Emily died in 1924 in Dade County, Florida. In the 1930 census, her daughter is again listed as Emma F. Shields. She was then living with a niece, Lena B. Donovan, who was born in Oregon. In the 1940 census, the daughter is now listed as Flora E. Shields, living by herself in Homestead, Florida. That census also indicates that Flora had attended one year of college and was living in Homestead in 1935 as well.
The next information on Flora came from a family tree on Ancestry.com. Her name was listed as Emma Flora Shields, and the tree stated that she died September 27, 1951 in Dade County, Florida.

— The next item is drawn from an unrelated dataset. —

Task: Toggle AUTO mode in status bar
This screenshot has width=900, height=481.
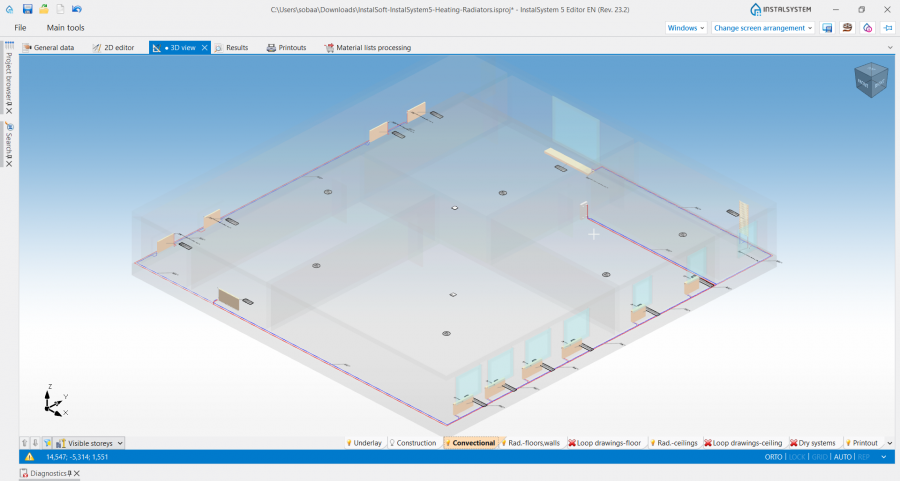Action: [843, 457]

According to the Find A Grave website, John Caswell Shields was interred in the Shields mausoleum in 1908, his wife, Emily, in 1924, and their daughter, Flora E., in 1951. I have found no other records of other interments in the mausoleum. The other children died in other parts of the country. John Jr. (a physician) died in Oregon, Charles (a farmer) died in Florida; William (a watch repairman) died in Oregon, and Joseph (a dentist) died in California.
I believe the Shields mausoleum was built by John Caswell Shields, and John, Emily, and Flora seem to be the only occupants. Since John only lived in Bradley County sometime between 1861 and 1870 as a storekeeper, and then again about 1901 until 1908, after his career as a doctor, I believe he had the mausoleum constructed sometime between 1900 and 1908.